Label all the warehouse items

Staff may waste a lot of time trying to tell which product is located where. To avoid such cases, provide labeling for all the warehouse items. This will make it easy for the staff at different points to identify the item. Even when the need arises to locate where a particular item is stored, labeling will help locate the item. The staff will only need to key in the item's SKU and find it. This means that you need to install integrated inventory management systems that will incorporate both SKU and barcodes. Having such integrated systems will make it possible to have seamless operations within the warehouse.

Provide your staff with necessary training on warehouse inventory management

Even with all the steps above, you still need more actions. Your staff and how they run the warehouse processes will influence the overall performance of warehouse activities. The staff handle activities run on the ground and are like the managers on the ground. You may only have the overseeing role but will not handle actual processes on the ground. Therefore, training your staff is imperative to the business's success. Train your staff to know warehouse regulations and abide by them to avoid any accidents due to ignorance or negligence. Training your staff definitely includes introducing them to the inventory management system that the company uses to allow them to get used to the system. As you do this, keep monitoring their progress and overall performance to see whether the training is making any impact.

Implement cross-docking strategies

Wastage is part of any warehouse.

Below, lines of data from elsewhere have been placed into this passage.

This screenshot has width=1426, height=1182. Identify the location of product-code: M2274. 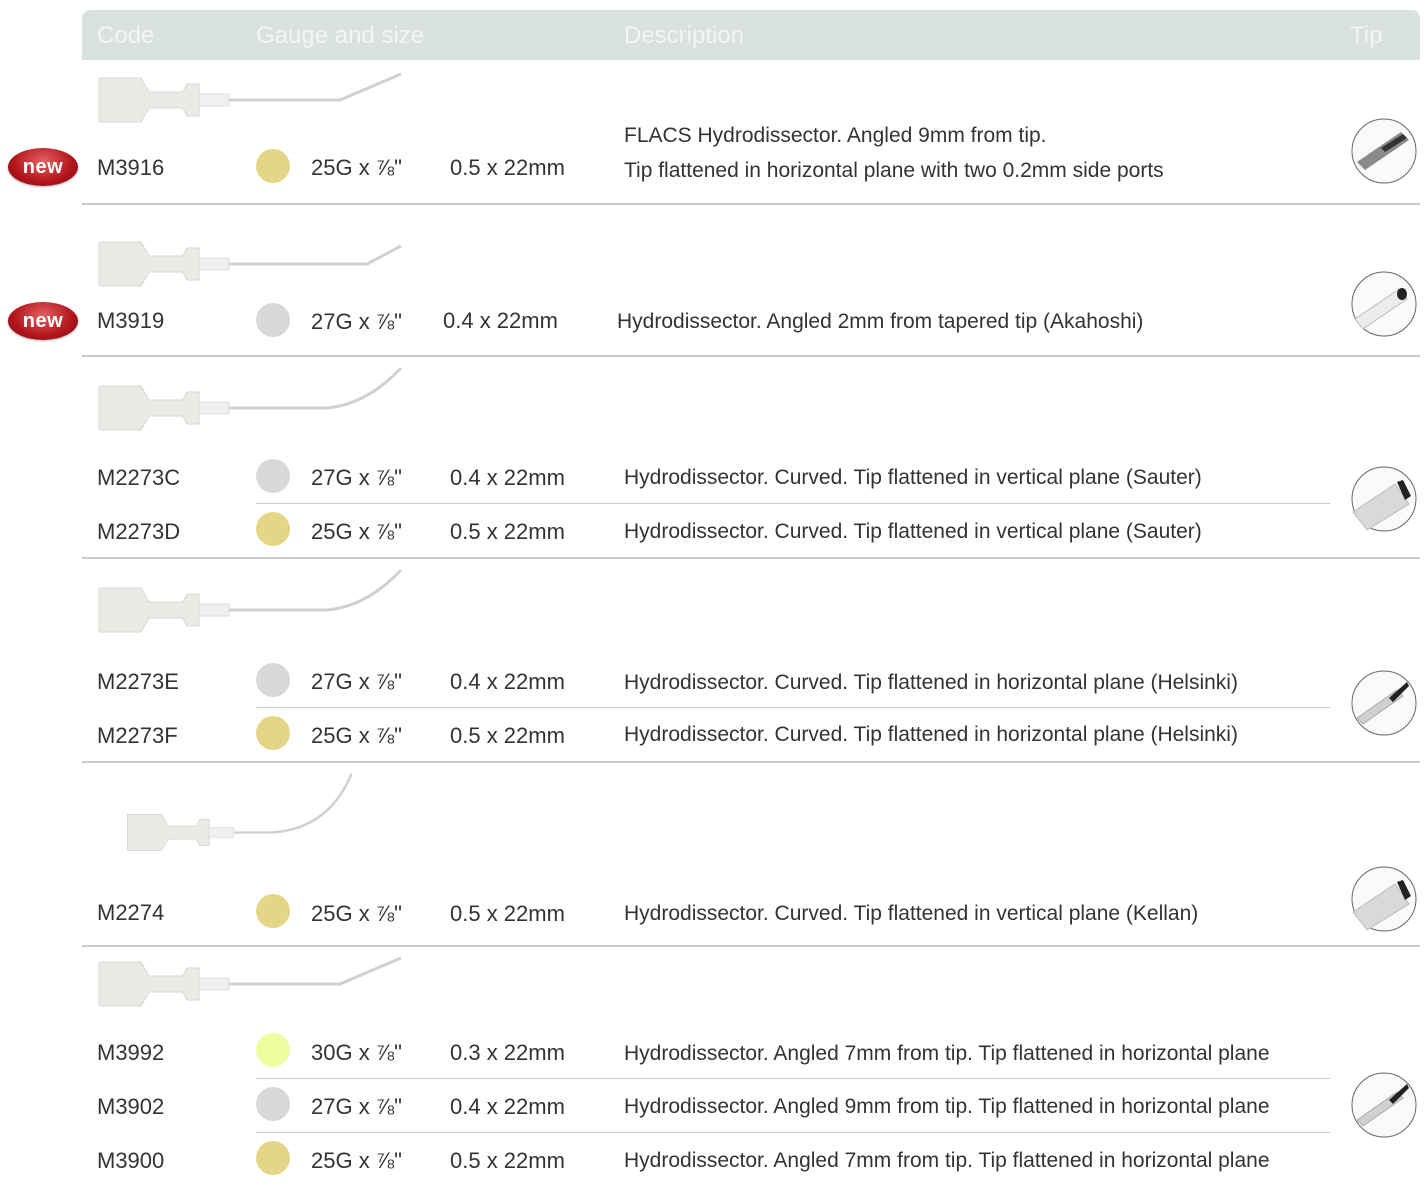
(131, 912).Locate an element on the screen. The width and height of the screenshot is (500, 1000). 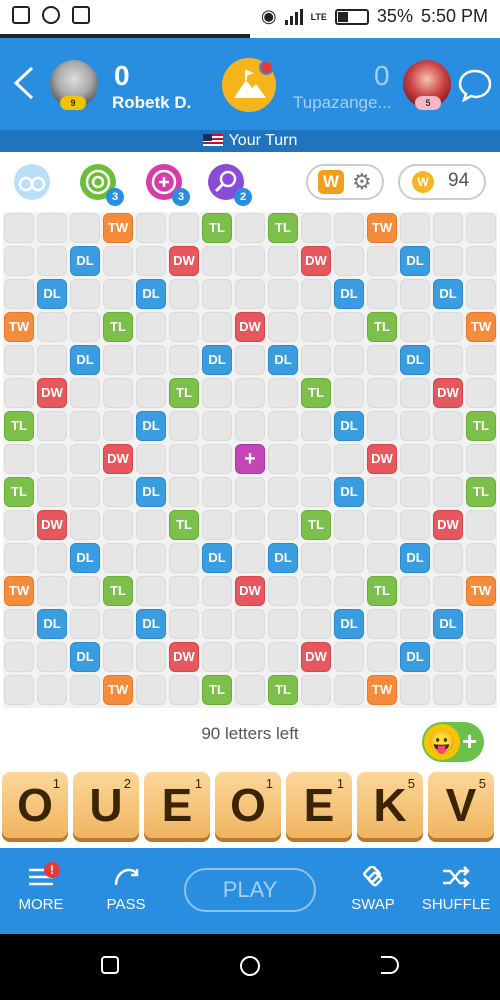
word-settings-button: W ⚙ is located at coordinates (345, 182).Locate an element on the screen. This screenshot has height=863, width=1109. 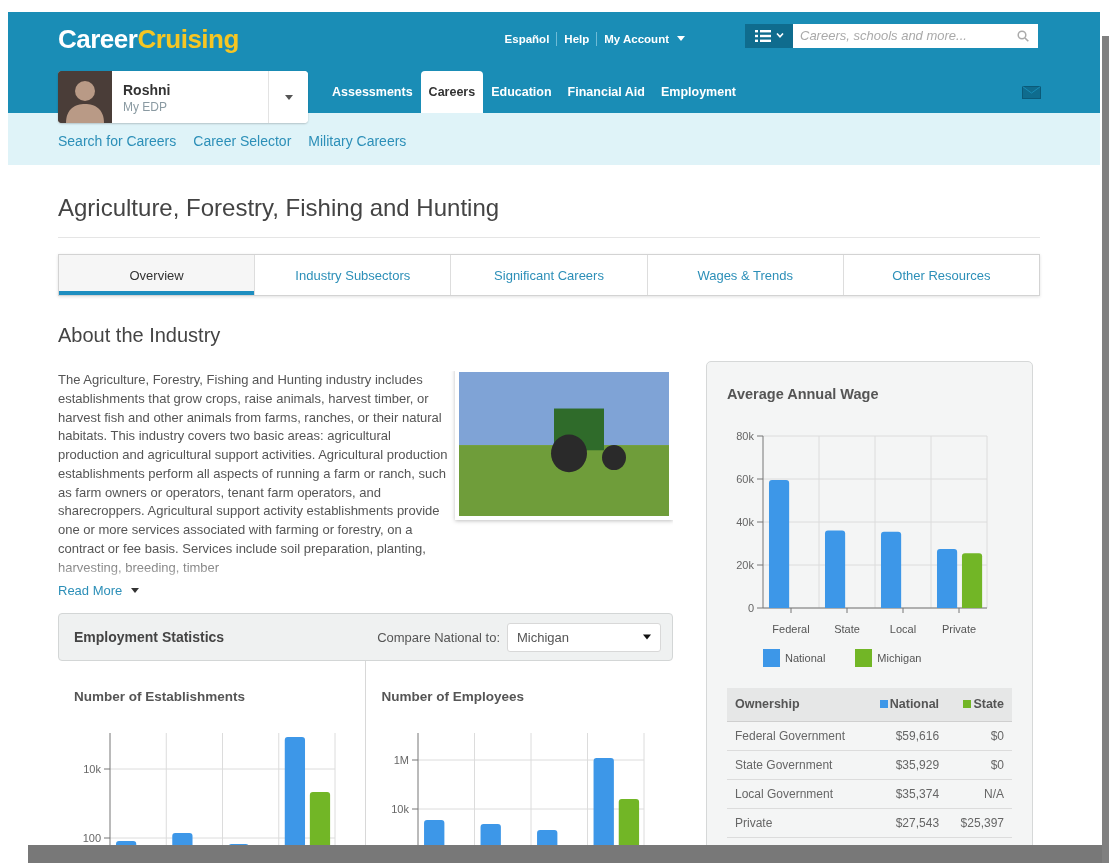
header-link: Español is located at coordinates (527, 38). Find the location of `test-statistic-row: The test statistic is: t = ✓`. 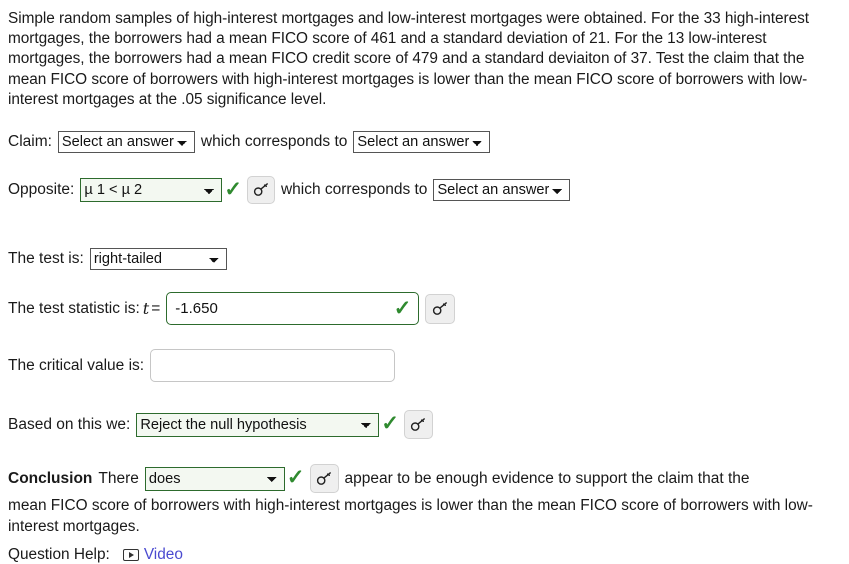

test-statistic-row: The test statistic is: t = ✓ is located at coordinates (232, 308).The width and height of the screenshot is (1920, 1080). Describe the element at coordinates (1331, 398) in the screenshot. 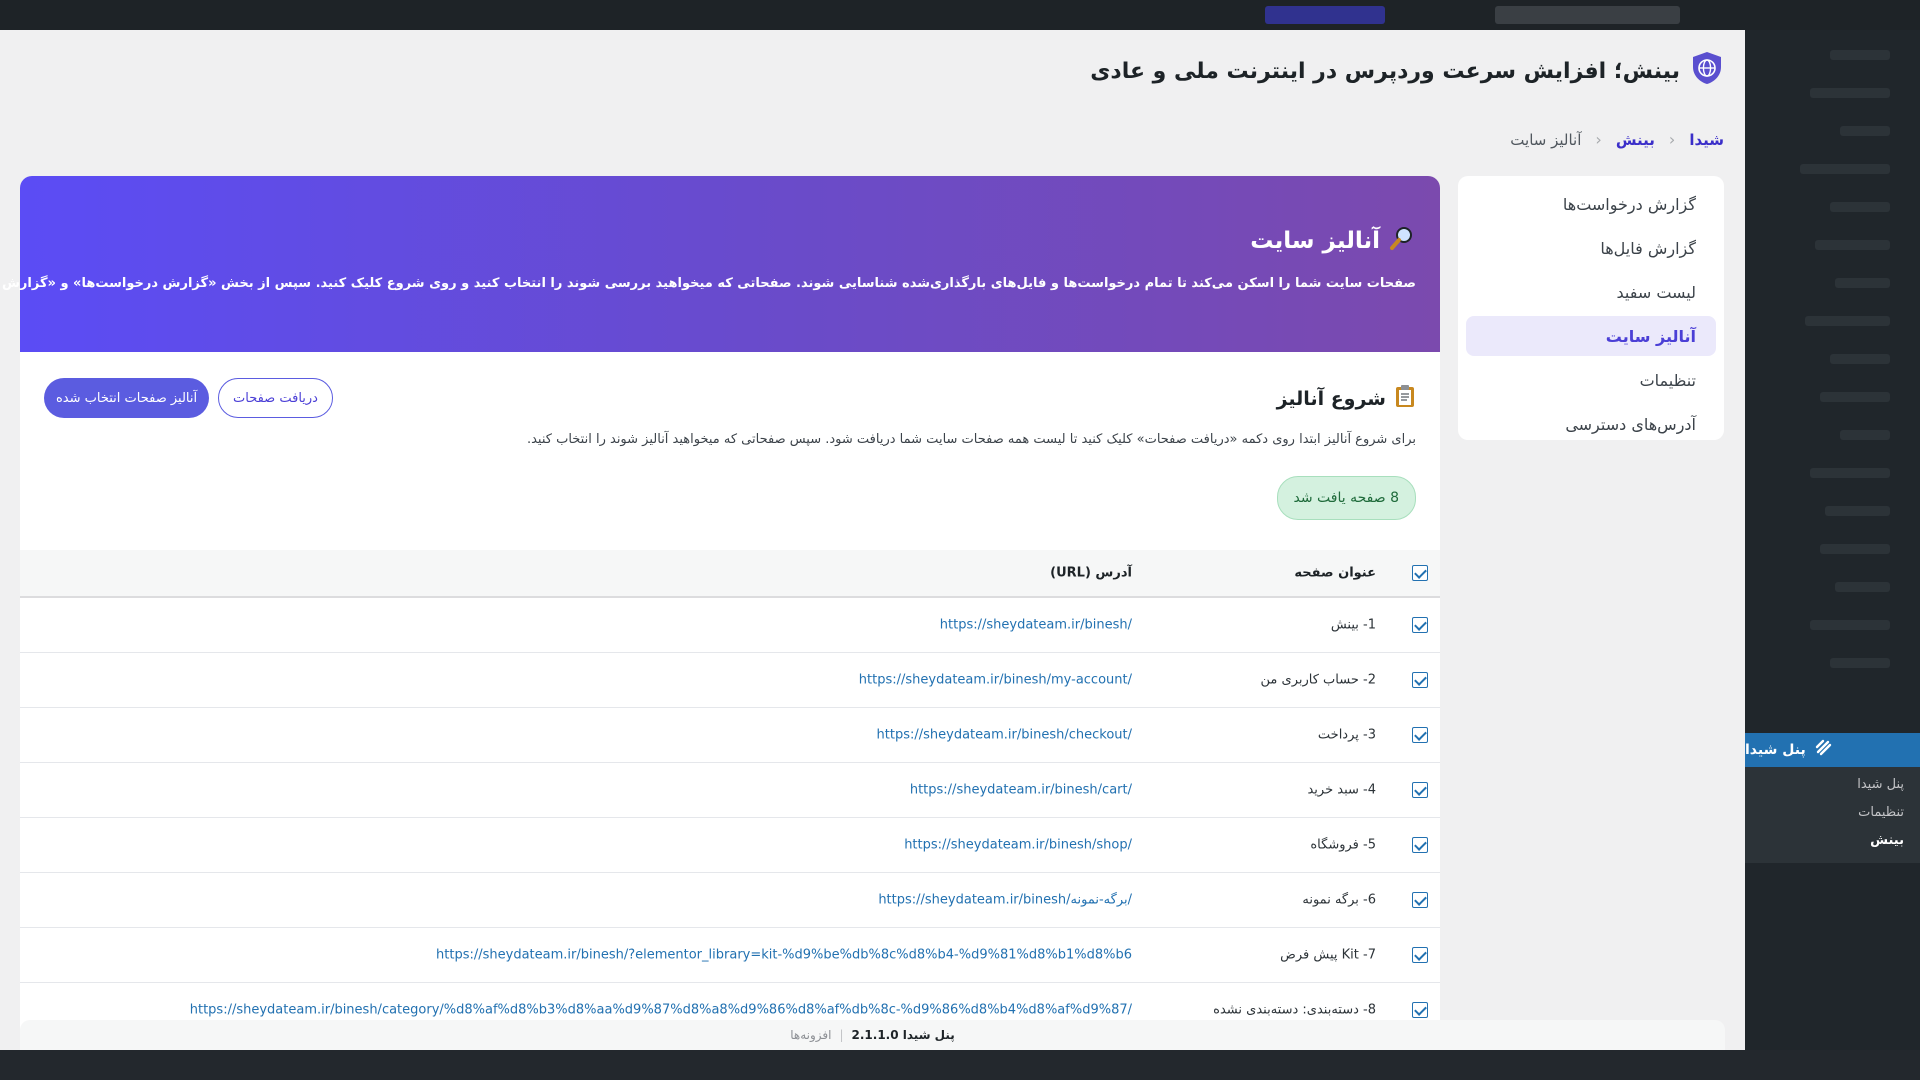

I see `start-title: شروع آنالیز` at that location.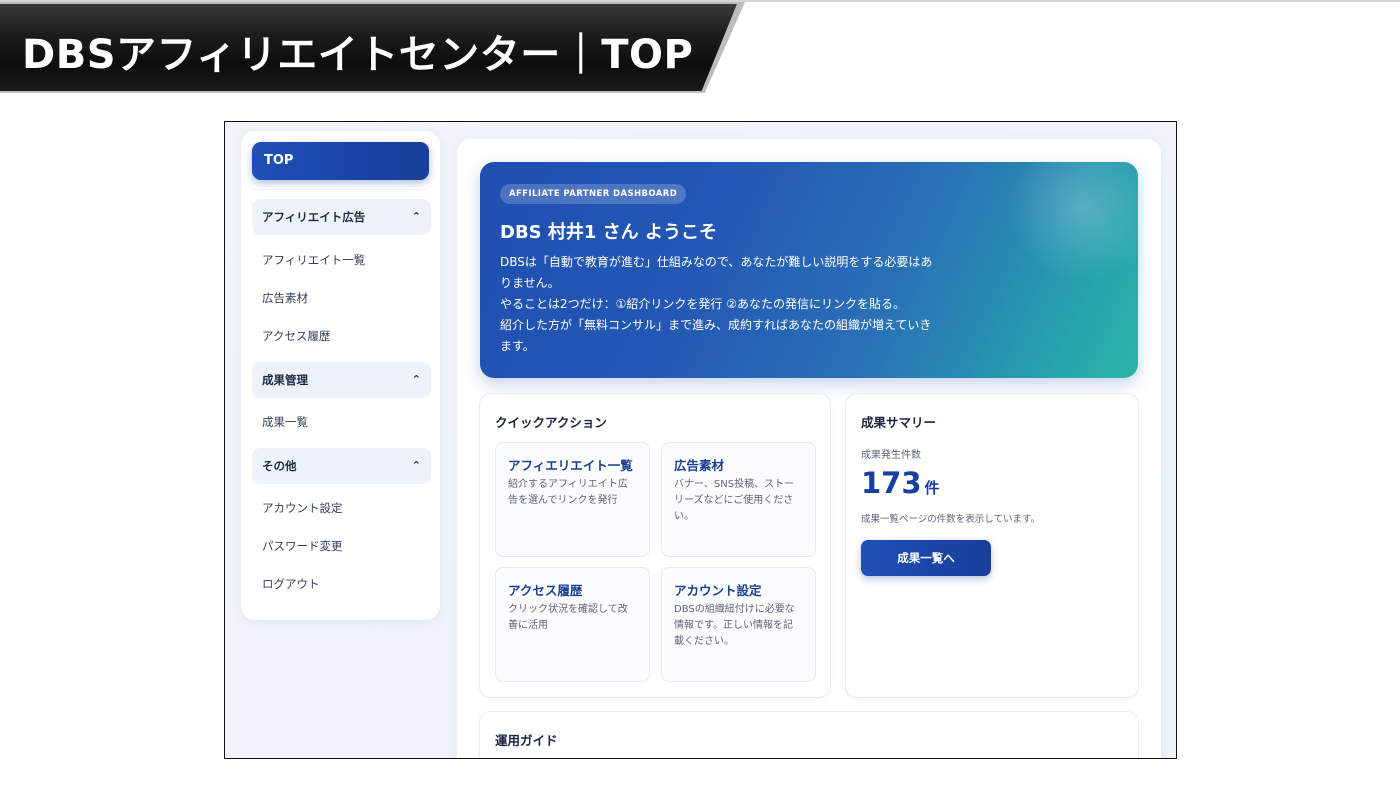  Describe the element at coordinates (285, 380) in the screenshot. I see `sidebar-group-label: 成果管理` at that location.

However, it is quite possible to cut down on such wastage by employing working strategies such as cross-docking techniques. Besides minimizing wastage, cross-docking strategies are the best methods to put storage to maximum use. This is because such strategies require zero storage. Therefore, cross-docking still allows you to manage your industrial processes efficiently if you have a small warehouse. You definitely have inbound components. Moving these to the warehouse’s staging location is a good example of a cross-docking strategy. Alternatively, you could consider taking the components to the outbound shipping locations.

Conclusion

Managing a warehouse can be so hard. You have to do this and still meet customer/worker/buyer needs. However, it is still possible to effectively manage a warehouse inventory and still meet these needs. This article discusses seven best practices that will translate into a working warehouse inventory management system when applied.